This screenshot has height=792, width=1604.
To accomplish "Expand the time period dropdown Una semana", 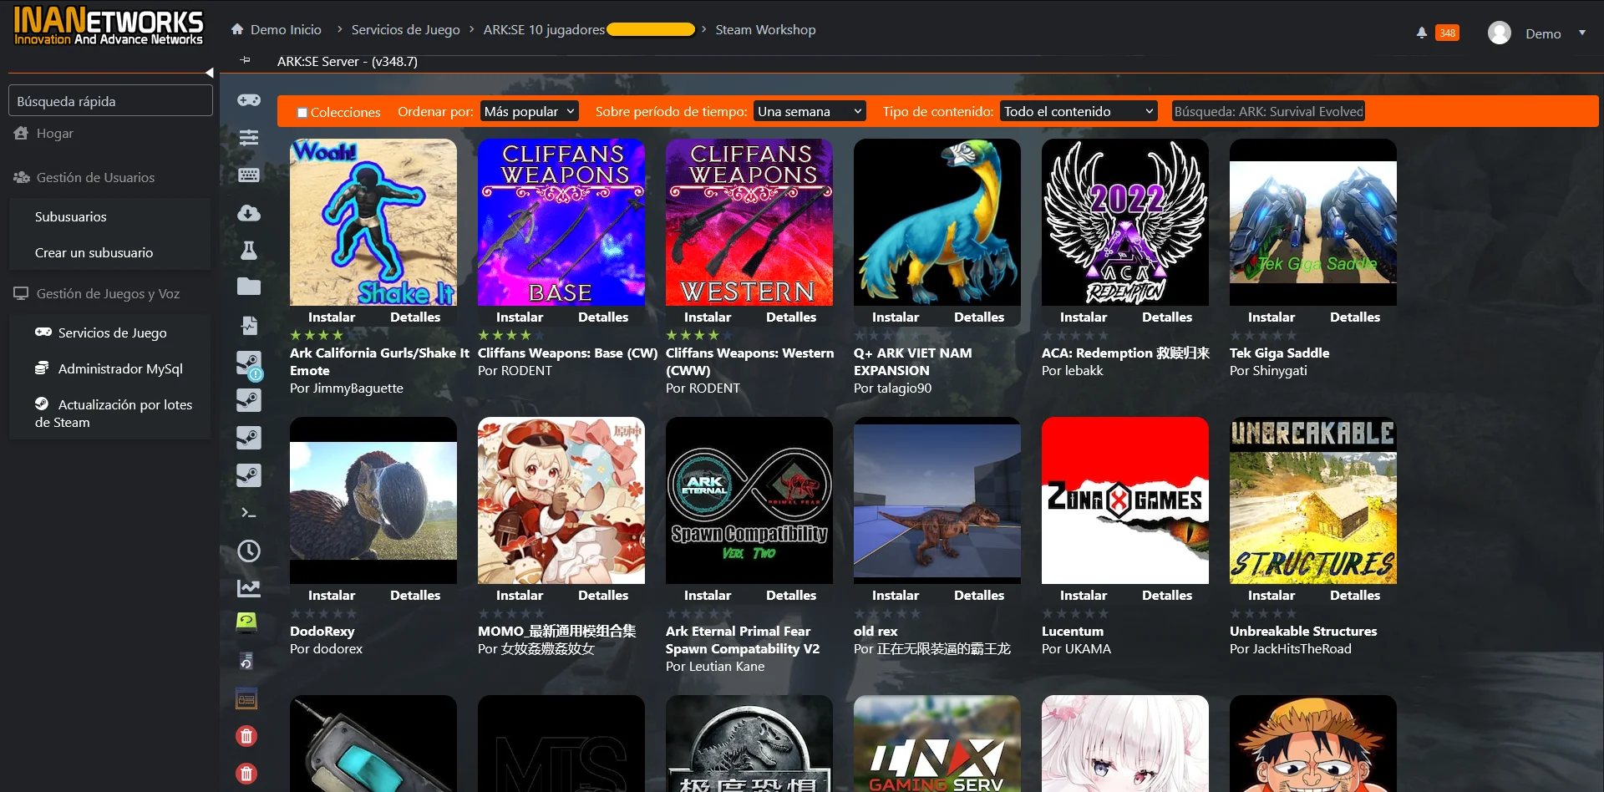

- - -

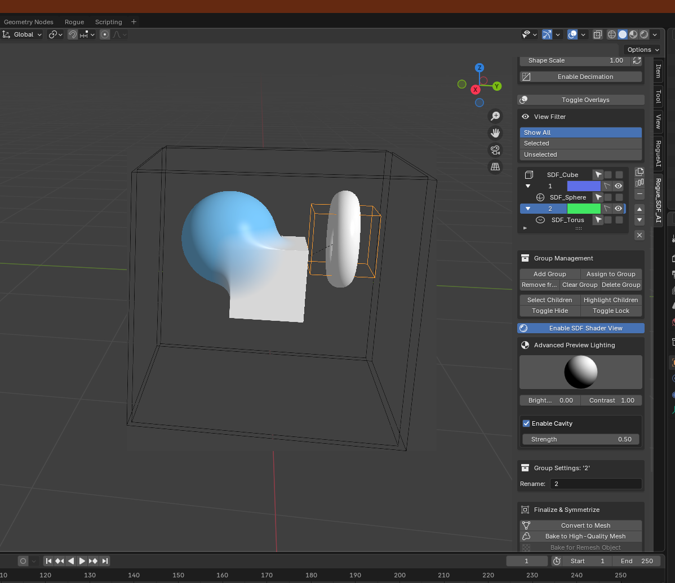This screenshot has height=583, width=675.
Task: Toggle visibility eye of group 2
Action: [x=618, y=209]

- - -

• THE PROBLEM: In the entries above, which lines run from the one with "This screenshot has height=792, width=1604." up to and including the one with "the time period"? Write them out exactly, without the pictures.

• SOLVED EXERCISE:
This screenshot has height=792, width=1604.
To accomplish "Expand the time period dropdown Una semana", 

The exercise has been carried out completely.